▶ _EXTRACT TO READ_
• • • • •

Ultrafiltration is a safe and effective method for decongestion in patients with ADHF. The effectiveness of this therapy for removing fluid, reducing HF events and decreasing the number of subsequent hospitalizations has been demonstrated in a number of clinical trials. The role of diuretic treatment as a standard therapy is unquestioned. However, UF can also serve as an alternative method for diuretic-resistant patients, without greater concern for a worsening of renal function.
Ultrafiltration obviously still needs to be carefully examined. An issue that is essential for future successful treatment with this method is the creation of precise algorithms for qualification and the selection of patients who will benefit from this procedure. Another issue that needs to be addressed is the timing of the implementation of UF in the context of renal function. Assessment of glomerular and tubular injury, and the use of specific biomarkers during UF, should also be further evaluated. There are also concerns regarding the best UF protocol to use for fluid overload patients and the role of diuretic use during the procedure needs more study. Ultrafiltration has multiple theoretical benefits such as not contributing to electrolyte abnormalities, diminishing neurohormonal and RAAS activation, and possibly reversing the “braking phenomenon”. The results of numerous trials show its safety and efficacy in fluid removal, and suggest a potential beneficial clinical effect in reducing the number of HF rehospitalizations. This trend requires further carefully designed trials to be confirmed. The prospects of implementing regular, preventive UF for HF congestive patients are distant, but worth imagining. The effects of this treatment on cardiovascular and all-cause mortality also have to be investigated in larger studies. In addition, the incidence, severity and management of adverse effects, such as thrombotic events, bleeding and filter clotting, require more precise investigation.

• • • • •

▶ _GIVEN INFORMATION_
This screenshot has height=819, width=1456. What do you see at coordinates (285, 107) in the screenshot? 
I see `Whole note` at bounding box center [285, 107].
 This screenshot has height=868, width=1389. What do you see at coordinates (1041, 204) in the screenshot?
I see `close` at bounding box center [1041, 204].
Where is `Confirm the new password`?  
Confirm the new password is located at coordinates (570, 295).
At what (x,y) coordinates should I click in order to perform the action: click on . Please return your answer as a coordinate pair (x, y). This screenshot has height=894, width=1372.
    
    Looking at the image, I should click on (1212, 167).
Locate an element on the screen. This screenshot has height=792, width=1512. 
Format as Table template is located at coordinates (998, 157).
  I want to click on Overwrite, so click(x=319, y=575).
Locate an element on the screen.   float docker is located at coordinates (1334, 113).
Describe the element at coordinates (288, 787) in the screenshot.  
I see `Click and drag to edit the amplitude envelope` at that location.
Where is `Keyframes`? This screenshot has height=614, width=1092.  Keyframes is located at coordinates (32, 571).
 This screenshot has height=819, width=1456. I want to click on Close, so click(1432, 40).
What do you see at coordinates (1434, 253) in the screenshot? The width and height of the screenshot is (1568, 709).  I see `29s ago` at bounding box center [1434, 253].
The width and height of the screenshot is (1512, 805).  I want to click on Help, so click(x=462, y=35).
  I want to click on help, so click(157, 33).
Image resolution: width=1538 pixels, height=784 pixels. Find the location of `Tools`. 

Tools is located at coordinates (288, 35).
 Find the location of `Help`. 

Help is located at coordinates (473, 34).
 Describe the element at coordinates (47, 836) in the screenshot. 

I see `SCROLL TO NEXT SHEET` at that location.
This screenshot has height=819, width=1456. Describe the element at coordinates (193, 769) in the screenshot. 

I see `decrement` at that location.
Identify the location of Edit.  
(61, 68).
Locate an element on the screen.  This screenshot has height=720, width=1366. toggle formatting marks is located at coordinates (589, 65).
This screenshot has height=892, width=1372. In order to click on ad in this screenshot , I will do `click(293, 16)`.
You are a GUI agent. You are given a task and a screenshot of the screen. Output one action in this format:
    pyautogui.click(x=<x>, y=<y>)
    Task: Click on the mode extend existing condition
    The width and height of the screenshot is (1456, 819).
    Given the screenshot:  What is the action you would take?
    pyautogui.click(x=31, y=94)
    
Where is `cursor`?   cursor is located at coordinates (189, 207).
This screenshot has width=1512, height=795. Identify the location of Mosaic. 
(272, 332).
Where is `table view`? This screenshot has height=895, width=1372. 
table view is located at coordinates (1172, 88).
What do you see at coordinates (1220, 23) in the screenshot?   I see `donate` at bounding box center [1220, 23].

• • • • •

In the ultrafiltration text, copy the part from "Ultrafiltration is a" to "worsening of renal function.", changing "diuretic-resistant" to "diuretic-refractory".

▶ _RESULT OF THE EXERCISE_
Ultrafiltration is a safe and effective method for decongestion in patients with ADHF. The effectiveness of this therapy for removing fluid, reducing HF events and decreasing the number of subsequent hospitalizations has been demonstrated in a number of clinical trials. The role of diuretic treatment as a standard therapy is unquestioned. However, UF can also serve as an alternative method for diuretic-refractory patients, without greater concern for a worsening of renal function.